Tue, May 14, 2013
I had viewed Three Brothers from all angles on both sides of the Valley over the course of many years. I had taken the trail to the summit of Eagle Peak, but had never set foot on the more difficult-to-reach Lower and Middle Brothers. How was one to reach them? They looked impossible from the east and difficult, at best, from the west. There is little modern information on the features. Most of what's available can be found in the old Voge and Roper climbing guides from the 1950s through 1970s. The various routes listed there are considered too much effort by modern standards - brushy, heaps of talus, questionable rock quality and too little actual climbing. Just the sort of thing I love. In perusing Ropers old Yosemite Valley Guide, I found a historical nugget in Michael's Ledge. This feature runs diagonally up the southeast face of the Brothers, first climbed by Charles Michael in 1920. As the Yosemite postmaster, he had a reputation for climbing "everything that didn't require a piton" and made numerous climbs around the range. Michael Minaret in the Ritter Range was named for his first ascent of that impressive pinnacle in 1923. Roper listed the climbs to Lower and Middle Brother via Michael's Ledge as class 4, which meant it could be anything up to class 5.6 by today's standards. Perfect. I needed a ropemate and figured Adam would fit the bill nicely, one of my few climbing friends available during the week on short notice. This wasn't the sort of climbing he liked to do, but I enticed him with the offer that he could pick the routes we do the following day.
We planned to meet at the Camp 4 parking lot at 7a. Adam was there first, had found it full, and returned to Yosemite Lodge where he'd spent the night.

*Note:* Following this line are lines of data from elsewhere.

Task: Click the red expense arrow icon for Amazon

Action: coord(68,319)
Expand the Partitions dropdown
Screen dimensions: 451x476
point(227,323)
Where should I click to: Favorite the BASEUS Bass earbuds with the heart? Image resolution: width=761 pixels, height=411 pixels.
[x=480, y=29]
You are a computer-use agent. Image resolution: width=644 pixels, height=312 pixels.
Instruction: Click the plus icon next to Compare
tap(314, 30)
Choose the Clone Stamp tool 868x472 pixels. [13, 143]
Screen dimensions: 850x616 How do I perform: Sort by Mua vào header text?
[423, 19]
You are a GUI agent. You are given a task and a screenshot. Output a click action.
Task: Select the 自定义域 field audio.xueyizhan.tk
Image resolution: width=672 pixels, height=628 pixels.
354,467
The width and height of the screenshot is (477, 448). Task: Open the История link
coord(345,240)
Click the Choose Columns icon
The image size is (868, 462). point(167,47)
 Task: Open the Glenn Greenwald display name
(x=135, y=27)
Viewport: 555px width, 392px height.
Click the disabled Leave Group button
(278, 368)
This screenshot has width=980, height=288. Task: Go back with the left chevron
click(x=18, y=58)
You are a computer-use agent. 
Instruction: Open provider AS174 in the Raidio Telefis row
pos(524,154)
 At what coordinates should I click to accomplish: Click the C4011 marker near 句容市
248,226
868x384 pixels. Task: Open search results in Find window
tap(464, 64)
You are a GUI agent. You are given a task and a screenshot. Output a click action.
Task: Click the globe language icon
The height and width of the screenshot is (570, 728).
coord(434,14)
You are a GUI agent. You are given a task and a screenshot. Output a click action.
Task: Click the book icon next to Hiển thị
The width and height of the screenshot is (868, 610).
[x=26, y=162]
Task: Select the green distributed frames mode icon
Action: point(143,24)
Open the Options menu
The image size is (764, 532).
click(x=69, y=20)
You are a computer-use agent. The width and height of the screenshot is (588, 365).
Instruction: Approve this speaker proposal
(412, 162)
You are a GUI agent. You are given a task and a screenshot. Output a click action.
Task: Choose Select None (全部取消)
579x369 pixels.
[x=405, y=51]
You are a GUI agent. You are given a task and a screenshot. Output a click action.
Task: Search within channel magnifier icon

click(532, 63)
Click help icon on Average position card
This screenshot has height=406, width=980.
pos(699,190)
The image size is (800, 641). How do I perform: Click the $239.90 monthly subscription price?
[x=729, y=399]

As I was driving past the lodge on my way to Camp 4, I spotted Adam in his truck. We decided to simply start from the Yosemite Lodge parking lot. We hiked around one of the northside trails, past Camp 4, the YOSAR camp, and Leidig Meadow. We left the trail, crossed the road and started up the Eagle Creek drainage, heading for the start of Michaels Ledge about 200ft above the Valley floor. There was no use trail that we could find, but the wide, sloping ledge was not hard to locate. It is covered in trees and brush and not too difficult to navigate along. We spent about an hour on the class 2 effort of the lower portion of the ledge, with some easy class 3 moves but no real exposure. We had nice views for much of the ascent. There was a mix of easy sections along with a bit of bushwhacking that Adam wasn't overly fond of.
Shortly before 9a we came upon a section of fixed ropes about 100ft in length. Though the scrambling along this traverse was no more than class 3, it had significant exposure. The ropes looked to be several years old, held in place with nuts and slings, and tied together with a number of carabiners. It seemed like this was the section for which the route earned the class 4 rating. We decided that Charles Michael was a brave pioneer given that he negotiated the ledge without the nice handholds. We were happy to use them. Just past this section the brushy ledge gives way to more open terrain, but one of terribly loose rock. Roper's guide mentioned a section of rotten rock, so it came as no surprise.
For the easiest route, we were supposed to continue along the ledge until at the large rock face that forms the SE Face of Middle Brother, then take a loose chute up to the top of Lower Brother. But Roper wasn't clear on this point,simply mentioning two large pines which we only later identified. Instead, we started up what looked like good class 3 rock about 100 yards left of the easier route, and for the most part it was good class 3 rock. In fact it made for very enjoyable scrambling with tremendous views. We would spend an hour and a half climbing this fine line, though not without some trouble. Adam managed to scramble past what I thought was the crux of the route where our options narrowed to a bulgy move around a chockstone of sorts. I tried to follow but found the mantling move difficult, more so due to the exposure. I cried uncle. Adam was getting better at this rock climbing thing than myself.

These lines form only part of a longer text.